** begin **

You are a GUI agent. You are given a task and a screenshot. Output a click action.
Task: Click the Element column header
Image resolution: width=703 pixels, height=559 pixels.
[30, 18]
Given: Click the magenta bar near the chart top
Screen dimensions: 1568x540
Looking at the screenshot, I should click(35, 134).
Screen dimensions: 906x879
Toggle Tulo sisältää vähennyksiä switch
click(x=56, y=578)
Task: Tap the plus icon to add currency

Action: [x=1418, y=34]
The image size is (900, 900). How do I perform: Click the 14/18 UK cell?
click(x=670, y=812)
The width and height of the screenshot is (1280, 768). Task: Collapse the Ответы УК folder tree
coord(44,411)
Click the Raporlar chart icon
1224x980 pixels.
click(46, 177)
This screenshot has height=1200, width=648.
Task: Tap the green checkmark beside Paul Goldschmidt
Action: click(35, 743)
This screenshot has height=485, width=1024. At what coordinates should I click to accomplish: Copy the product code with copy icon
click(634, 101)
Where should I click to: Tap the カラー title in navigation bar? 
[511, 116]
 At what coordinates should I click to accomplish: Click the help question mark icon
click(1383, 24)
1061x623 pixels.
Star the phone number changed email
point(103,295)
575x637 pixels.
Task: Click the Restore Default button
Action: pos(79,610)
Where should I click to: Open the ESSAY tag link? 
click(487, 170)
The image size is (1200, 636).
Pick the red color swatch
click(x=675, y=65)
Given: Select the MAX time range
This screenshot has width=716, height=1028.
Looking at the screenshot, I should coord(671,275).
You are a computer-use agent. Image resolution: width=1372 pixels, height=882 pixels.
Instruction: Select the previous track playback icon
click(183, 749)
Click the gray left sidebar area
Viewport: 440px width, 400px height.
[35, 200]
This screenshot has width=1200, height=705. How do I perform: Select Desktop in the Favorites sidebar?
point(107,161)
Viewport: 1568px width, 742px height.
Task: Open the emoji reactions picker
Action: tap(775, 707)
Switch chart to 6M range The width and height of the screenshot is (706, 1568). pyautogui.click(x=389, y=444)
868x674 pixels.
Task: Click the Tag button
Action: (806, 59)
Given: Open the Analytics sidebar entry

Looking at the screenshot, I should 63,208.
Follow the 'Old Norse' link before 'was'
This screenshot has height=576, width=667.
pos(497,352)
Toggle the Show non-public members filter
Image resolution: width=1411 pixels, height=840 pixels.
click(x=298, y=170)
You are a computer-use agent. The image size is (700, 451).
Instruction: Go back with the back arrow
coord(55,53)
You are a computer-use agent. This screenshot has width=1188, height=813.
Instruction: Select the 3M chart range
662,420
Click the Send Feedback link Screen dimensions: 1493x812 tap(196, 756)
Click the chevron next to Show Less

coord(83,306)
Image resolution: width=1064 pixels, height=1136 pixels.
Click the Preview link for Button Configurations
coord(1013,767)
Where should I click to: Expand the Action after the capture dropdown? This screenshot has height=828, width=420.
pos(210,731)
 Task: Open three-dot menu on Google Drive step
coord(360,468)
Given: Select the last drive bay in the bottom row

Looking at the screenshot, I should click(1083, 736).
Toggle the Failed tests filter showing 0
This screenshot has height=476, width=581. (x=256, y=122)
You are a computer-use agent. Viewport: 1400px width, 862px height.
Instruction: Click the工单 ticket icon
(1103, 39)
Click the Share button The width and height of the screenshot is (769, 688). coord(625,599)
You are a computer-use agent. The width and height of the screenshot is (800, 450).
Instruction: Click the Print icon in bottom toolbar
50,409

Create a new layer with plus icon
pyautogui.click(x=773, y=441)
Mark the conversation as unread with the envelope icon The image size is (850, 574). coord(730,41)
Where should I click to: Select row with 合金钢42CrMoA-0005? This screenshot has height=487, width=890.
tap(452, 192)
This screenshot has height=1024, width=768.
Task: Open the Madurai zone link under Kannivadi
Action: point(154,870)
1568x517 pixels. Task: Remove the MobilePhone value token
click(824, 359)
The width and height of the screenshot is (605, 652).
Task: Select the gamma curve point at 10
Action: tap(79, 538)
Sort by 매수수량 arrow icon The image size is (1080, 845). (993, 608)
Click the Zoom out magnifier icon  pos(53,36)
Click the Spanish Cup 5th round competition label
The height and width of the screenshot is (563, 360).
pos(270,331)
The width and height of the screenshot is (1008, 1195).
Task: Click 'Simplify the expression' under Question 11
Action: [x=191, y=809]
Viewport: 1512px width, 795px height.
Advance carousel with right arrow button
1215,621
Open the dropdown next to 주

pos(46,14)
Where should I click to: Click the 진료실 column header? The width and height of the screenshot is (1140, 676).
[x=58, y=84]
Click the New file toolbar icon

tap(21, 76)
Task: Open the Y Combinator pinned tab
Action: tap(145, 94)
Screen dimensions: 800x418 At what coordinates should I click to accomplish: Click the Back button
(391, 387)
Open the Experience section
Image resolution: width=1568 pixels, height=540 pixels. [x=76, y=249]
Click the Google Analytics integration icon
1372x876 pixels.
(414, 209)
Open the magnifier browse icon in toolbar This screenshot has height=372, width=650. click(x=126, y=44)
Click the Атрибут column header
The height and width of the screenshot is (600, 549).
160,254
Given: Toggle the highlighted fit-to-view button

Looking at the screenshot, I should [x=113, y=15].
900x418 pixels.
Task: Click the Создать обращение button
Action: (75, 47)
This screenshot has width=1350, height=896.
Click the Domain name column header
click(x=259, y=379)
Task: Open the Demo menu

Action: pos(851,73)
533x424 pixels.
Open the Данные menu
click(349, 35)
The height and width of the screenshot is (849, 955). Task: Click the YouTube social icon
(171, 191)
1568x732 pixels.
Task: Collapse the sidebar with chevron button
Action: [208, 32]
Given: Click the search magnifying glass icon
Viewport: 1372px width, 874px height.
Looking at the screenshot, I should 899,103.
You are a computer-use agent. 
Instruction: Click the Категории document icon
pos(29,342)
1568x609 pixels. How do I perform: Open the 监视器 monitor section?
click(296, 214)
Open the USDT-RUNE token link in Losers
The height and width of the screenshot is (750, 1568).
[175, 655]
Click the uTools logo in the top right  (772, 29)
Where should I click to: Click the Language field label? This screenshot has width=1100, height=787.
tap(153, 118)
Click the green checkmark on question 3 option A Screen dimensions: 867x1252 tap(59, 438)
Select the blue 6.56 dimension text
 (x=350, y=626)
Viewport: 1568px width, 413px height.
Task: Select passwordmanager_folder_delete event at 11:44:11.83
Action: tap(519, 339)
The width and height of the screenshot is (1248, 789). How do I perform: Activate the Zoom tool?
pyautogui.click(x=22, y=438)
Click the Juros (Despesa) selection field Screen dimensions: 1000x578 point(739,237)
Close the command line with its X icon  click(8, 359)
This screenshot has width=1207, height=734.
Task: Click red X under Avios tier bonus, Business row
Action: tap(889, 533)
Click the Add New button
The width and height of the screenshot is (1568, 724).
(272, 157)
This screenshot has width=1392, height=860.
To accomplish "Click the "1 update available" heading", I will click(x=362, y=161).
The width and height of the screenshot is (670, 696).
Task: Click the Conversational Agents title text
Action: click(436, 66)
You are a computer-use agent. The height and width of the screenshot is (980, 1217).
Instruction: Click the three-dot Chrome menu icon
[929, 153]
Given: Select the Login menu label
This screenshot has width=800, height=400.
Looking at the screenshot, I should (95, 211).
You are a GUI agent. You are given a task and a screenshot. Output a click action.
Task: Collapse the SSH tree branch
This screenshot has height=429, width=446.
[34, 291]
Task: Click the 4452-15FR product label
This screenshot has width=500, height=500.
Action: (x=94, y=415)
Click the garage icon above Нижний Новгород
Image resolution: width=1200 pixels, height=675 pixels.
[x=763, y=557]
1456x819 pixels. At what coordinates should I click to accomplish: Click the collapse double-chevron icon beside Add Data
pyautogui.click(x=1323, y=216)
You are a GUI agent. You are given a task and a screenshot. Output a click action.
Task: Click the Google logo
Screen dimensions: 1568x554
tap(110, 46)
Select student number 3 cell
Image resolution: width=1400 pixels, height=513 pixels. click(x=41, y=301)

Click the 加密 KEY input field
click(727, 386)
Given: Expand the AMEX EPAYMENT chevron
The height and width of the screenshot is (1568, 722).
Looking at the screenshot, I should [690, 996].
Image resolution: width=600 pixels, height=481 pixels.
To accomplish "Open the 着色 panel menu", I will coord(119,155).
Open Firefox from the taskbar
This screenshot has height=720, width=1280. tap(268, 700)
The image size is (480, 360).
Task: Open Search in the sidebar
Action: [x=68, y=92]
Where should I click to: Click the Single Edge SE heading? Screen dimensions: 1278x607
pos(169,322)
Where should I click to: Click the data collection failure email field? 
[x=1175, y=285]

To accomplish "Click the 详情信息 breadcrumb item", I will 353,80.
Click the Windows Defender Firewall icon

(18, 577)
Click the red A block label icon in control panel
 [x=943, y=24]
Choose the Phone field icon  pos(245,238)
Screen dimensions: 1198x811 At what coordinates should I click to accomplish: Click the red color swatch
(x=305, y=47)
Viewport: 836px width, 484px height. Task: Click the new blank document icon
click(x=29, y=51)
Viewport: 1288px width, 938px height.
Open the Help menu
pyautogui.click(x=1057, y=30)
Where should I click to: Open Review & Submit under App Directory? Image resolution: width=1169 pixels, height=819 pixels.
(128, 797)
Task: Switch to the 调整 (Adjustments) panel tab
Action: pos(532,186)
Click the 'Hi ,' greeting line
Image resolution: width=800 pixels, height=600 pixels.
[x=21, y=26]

** end **

WHAT YOU ARE ASKED TO DO
Count the lines in the rows above that contain the word "heading". Reply with the number only.

OUTPUT OF THE EXERCISE
2